### Vorgegebener Text
===

14 Aug
2015

Unwirksamer Aufhebungsvertrag. Kündigung wegen Vorwürfen gegen Arbeitgeber

Manchmal fliegen in einem Arbeitsverhältnis richtig die Fetzen. Beide Parteien werden laut und sagen Dinge, die in Streitgesprächen zwar üblich aber unter objektiver Betrachtung nicht ganz so klug sind. Ob dies zur Kündigung ausreicht, hatte am 22.1.2015 (5 Sa 89/14) das LAG Mecklenburg-Vorpommern zu entscheiden. Es hat eine besonnene Entscheidung getroffen:

Die Klägerin ist Leiterin der Tierproduktion bei der Beklagten. Die Beklagte ist eine Genossenschaft, bei der die Klägerin auch Mitglied und im Aufsichtsrat ist. Die Genossenschaft selbst wird von 3 Vorständen geleitet. Die Klägerin ist seit 2003 beschäftigt und war im September 2013 zur Kur. Während der Kur hat sie erfahren, dass ihrem Sohn, der auch bei der Beklagten arbeitet, gekündigt wurde. Ganz Löwenmama rief sie umgehend bei ihrem Arbeitgeber an und verhielt sich „aufgebracht“. Die Äußerungen sind streitig. Sie soll gesagt haben „Man sieht sich immer zweimal.“

Ihr Arbeitgeber war wohl in der Vergangenheit nicht ganz zufrieden mit den Ergebnissen der Abteilung der Klägerin und hatte einen externen Berater kommen lassen, der einige Dinge aufzeigte, die verändert werden sollten. Es fand am 1.10.2013 ein Gespräch statt, an dem auch die Klägerin teilnahm und das am 2.10.2013 ohne die Klägerin fortgesetzt wurde. Der Vorstand beschloss, dass die Vertrauensbasis mit der Klägerin zerstört sei. Daraufhin bot man ihr MÜNDLICH einen Aufhebungsvertrag an. Einen schriftlichen Vertrag gibt es nicht. Der Gesprächsinhalt ist streitig. Die Klägerin gab ihren Schlüssel ab und ging. Jedoch bot sie schon 5 Tage später ihre Arbeitskraft wieder an, die nicht angenommen wurde. Vielmehr stellte der Arbeitgeber flugs einen neuen Leiter Tierproduktion ein – zum 1.11.2013. In dem Gespräch am 1.10.2013 soll die Klägerin zu einem Vorstand gesagt haben:

„Unter der Leitung von Deiner Person kann ich nicht arbeiten.“ „Du schikanierst mich und meinen Sohn, weil wir Dir die Meinung sagen.“ „Du suchst im Unternehmen nur Deinen privaten Vorteil und versuchst, Deine Meinung durchzusetzen.“ „Du bist ein schlechter Leiter.“ „Du wirst auch dafür Deine Strafe bekommen.“

Diese Äußerungen bestreitet die Klägerin. Des Weiteren habe die Klägerin behauptet, sie wolle sich einen neuen Arbeitgeber suchen, weil ihr die Arbeit bei der Beklagten keinen Spaß mehr mache. Daher habe der Arbeitgeber schnell einen neuen Leiter einstellen müssen. Die Klägerin habe schließlich ihren Abkehrwillen kundgetan und dies allein berechtige schon zur Kündigung.

===

Setze den Beitrag über den unwirksamen Aufhebungsvertrag im Anschluss an seinen letzten Satz fort.

### Einträge
===

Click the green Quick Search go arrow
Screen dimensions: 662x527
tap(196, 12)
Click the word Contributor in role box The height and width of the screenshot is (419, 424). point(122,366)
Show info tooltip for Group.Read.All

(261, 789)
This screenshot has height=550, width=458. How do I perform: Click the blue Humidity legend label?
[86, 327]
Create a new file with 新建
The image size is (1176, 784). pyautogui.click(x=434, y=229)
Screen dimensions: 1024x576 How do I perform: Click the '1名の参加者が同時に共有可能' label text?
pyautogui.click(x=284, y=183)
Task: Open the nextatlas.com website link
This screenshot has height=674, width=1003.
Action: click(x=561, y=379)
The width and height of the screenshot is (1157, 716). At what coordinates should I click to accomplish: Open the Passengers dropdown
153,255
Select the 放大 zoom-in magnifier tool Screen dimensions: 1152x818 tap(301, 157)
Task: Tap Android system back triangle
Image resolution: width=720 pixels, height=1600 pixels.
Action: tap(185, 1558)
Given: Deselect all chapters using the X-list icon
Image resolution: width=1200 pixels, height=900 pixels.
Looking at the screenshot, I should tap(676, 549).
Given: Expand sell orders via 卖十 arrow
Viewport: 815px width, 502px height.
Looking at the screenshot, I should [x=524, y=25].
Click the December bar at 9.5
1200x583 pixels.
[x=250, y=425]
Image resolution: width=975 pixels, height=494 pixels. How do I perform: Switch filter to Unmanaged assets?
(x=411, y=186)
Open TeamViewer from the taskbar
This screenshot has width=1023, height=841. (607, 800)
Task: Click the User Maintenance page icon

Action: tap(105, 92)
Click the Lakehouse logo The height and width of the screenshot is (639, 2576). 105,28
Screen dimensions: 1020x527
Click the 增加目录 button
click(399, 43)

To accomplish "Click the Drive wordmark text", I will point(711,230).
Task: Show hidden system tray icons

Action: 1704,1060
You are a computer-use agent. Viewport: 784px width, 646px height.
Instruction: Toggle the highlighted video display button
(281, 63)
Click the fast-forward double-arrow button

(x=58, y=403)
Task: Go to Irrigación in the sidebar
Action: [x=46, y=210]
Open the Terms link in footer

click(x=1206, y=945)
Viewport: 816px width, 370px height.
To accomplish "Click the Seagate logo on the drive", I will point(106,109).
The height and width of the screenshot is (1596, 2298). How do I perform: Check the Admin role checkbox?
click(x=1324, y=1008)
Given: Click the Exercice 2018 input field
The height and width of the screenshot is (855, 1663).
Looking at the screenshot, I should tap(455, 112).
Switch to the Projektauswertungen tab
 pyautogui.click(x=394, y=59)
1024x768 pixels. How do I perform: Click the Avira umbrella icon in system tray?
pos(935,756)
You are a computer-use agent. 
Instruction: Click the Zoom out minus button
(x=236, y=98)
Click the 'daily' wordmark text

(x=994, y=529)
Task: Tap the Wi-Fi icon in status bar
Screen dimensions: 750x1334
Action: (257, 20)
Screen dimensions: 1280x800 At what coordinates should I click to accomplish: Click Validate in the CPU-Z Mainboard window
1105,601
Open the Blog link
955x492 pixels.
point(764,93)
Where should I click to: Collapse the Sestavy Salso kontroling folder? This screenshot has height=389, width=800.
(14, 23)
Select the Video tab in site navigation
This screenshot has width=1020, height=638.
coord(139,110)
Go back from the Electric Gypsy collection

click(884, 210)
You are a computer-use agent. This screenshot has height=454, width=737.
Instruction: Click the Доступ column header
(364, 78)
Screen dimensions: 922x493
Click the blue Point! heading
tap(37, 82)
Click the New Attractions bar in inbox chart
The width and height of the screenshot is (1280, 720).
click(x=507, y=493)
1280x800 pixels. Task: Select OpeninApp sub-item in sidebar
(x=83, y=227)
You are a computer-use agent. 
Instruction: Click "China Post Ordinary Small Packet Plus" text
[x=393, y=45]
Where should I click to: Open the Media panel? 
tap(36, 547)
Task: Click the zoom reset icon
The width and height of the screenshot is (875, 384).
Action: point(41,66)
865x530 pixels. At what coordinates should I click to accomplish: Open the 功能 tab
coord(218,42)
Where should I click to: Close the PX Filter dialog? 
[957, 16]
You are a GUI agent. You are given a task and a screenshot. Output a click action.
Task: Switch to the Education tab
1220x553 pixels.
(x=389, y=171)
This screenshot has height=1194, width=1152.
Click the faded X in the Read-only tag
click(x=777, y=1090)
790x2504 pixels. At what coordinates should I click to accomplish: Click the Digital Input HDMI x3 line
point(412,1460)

===

### Lösung
Der Arbeitgeber kündigte am 21.10.2013 zum 28.2.2014. Die Klägerin erhob Klage. Der Arbeitgeber stellte einen Auflösungsantrag. Die Klägerin obsiegte mit der Klage, jedoch löste das Arbeitsgericht das Arbeitsverhältnis gegen Zahlung einer Abfindung auf. Die Klägerin wehrte sich gegen die Auflösung mit der Beruf8ung. Der Arbeitgeber wehrte sich gegen das Urteil hinsichtlich der Wirksamkeit der Kündigung ebenfalls mit der Berufung. Das LAG gab der Klägerin vollumfänglich Recht.

  • Der Aufhebungsvertrag ist unwirksam. Die Schriftform fehlt. Nur ganz ausnahmsweise darf sich der Arbeitnehmer nicht auf die fehlende Schriftform berufen. Dafür sind jedoch sehr hohe Hürden gesteckt. Ein Arbeitnehmer müsste mehrfach betonen, dass er an dem Aufhebungsvertrag interessiert sei und diesen auch ohne Schriftform gelten lassen will. das hat die Klägerin nicht getan. Sie ist mit dem Angebot sogar überrascht worden.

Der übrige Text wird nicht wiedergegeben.